ZOJ 1002 - Fire Net (火力网)

ime Limit: 1 Second    Memory Limit: 32768 KB

 

Background

Suppose that we have a square city with straight streets. A map of a city is a square board with n rows and n columns, each representing a street or a piece of wall.

A blockhouse is a small castle that has four openings through which to shoot. The four openings are facing North, East, South, and West, respectively. There will be one machine gun shooting through each opening.

Here we assume that a bullet is so powerful that it can run across any distance and destroy a blockhouse on its way.

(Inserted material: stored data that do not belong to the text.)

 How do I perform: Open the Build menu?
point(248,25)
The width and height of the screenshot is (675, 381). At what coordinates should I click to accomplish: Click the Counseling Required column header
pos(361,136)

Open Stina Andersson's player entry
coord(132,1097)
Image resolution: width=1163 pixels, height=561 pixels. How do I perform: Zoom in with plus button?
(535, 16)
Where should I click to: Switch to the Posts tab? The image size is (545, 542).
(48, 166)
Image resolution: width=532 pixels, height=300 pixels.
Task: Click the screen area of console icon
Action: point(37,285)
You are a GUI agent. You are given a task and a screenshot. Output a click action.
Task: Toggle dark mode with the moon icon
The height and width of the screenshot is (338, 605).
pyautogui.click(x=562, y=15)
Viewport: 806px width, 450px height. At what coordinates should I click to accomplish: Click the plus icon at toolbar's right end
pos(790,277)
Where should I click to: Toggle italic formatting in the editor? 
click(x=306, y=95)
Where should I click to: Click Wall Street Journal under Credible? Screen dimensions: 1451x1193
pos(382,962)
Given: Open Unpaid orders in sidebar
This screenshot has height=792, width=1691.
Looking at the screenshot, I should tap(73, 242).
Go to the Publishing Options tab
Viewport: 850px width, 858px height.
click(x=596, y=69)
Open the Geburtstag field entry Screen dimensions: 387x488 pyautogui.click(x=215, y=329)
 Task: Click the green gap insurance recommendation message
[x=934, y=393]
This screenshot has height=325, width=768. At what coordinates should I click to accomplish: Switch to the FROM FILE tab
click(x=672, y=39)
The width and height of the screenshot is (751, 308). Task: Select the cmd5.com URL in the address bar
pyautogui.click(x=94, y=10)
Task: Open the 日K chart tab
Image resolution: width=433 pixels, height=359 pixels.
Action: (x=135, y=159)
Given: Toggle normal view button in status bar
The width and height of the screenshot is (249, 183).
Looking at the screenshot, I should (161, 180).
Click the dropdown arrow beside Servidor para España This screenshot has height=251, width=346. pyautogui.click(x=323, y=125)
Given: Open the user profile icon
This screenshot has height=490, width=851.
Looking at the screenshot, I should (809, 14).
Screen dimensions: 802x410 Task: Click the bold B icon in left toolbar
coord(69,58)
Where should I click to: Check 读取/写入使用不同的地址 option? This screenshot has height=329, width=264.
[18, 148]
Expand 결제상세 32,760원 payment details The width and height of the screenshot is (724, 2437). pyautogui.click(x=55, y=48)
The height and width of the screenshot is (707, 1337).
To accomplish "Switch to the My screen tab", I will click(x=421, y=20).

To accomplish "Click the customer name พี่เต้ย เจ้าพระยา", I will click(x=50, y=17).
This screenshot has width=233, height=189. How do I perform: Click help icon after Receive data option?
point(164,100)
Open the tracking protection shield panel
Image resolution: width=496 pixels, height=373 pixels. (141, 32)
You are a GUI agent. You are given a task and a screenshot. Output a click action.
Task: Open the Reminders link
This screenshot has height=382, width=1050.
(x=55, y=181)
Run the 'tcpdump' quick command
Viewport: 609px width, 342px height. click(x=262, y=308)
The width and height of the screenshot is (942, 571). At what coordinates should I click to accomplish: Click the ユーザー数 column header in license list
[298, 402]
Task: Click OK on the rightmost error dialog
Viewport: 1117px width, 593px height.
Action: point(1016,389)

On the other hand, a wall is so strongly built that can stop the bullets.

The goal is to place as many blockhouses in a city as possible so that no two can destroy each other. A configuration of blockhouses is legal provided that no two blockhouses are on the same horizontal row or vertical column in a map unless there is at least one wall separating them. In this problem we will consider small square cities (at most 4x4) that contain walls through which bullets cannot run through.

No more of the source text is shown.